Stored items
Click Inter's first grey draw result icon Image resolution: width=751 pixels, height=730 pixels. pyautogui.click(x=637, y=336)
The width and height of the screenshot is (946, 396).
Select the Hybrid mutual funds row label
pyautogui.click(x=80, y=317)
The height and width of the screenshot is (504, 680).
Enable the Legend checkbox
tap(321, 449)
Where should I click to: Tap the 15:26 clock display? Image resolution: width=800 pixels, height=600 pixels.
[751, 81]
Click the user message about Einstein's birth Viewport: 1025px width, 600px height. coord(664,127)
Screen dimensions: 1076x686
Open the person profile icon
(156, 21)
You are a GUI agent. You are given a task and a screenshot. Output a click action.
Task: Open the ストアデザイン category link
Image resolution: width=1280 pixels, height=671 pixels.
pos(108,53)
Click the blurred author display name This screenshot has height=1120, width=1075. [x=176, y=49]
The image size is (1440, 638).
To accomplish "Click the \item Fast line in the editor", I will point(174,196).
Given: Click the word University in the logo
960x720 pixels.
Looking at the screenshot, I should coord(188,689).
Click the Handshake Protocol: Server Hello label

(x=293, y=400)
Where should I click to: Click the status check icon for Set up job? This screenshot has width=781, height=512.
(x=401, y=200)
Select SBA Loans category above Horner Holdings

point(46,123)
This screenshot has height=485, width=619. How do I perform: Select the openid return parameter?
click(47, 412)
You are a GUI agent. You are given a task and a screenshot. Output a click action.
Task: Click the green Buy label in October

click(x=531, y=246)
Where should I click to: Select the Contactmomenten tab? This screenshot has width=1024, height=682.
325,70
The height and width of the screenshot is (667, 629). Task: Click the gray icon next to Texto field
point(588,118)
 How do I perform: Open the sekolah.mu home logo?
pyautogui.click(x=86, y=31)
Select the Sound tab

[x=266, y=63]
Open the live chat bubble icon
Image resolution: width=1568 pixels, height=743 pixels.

▶ **Aim of the task**: Nothing but the lines from the one with "The width and" through the final line of the records above should appear, each copied exactly.

▶ **Reply**:
The width and height of the screenshot is (946, 396).
Select the Hybrid mutual funds row label
pyautogui.click(x=80, y=317)
The height and width of the screenshot is (504, 680).
Enable the Legend checkbox
tap(321, 449)
Where should I click to: Tap the 15:26 clock display? Image resolution: width=800 pixels, height=600 pixels.
[751, 81]
Click the user message about Einstein's birth Viewport: 1025px width, 600px height. coord(664,127)
Screen dimensions: 1076x686
Open the person profile icon
(156, 21)
You are a GUI agent. You are given a task and a screenshot. Output a click action.
Task: Open the ストアデザイン category link
Image resolution: width=1280 pixels, height=671 pixels.
pos(108,53)
Click the blurred author display name This screenshot has height=1120, width=1075. [x=176, y=49]
The image size is (1440, 638).
To accomplish "Click the \item Fast line in the editor", I will point(174,196).
Given: Click the word University in the logo
960x720 pixels.
Looking at the screenshot, I should coord(188,689).
Click the Handshake Protocol: Server Hello label

(x=293, y=400)
Where should I click to: Click the status check icon for Set up job? This screenshot has width=781, height=512.
(x=401, y=200)
Select SBA Loans category above Horner Holdings

point(46,123)
This screenshot has height=485, width=619. How do I perform: Select the openid return parameter?
click(47, 412)
You are a GUI agent. You are given a task and a screenshot. Output a click action.
Task: Click the green Buy label in October

click(x=531, y=246)
Where should I click to: Select the Contactmomenten tab? This screenshot has width=1024, height=682.
325,70
The height and width of the screenshot is (667, 629). Task: Click the gray icon next to Texto field
point(588,118)
 How do I perform: Open the sekolah.mu home logo?
pyautogui.click(x=86, y=31)
Select the Sound tab

[x=266, y=63]
Open the live chat bubble icon
Image resolution: width=1568 pixels, height=743 pixels.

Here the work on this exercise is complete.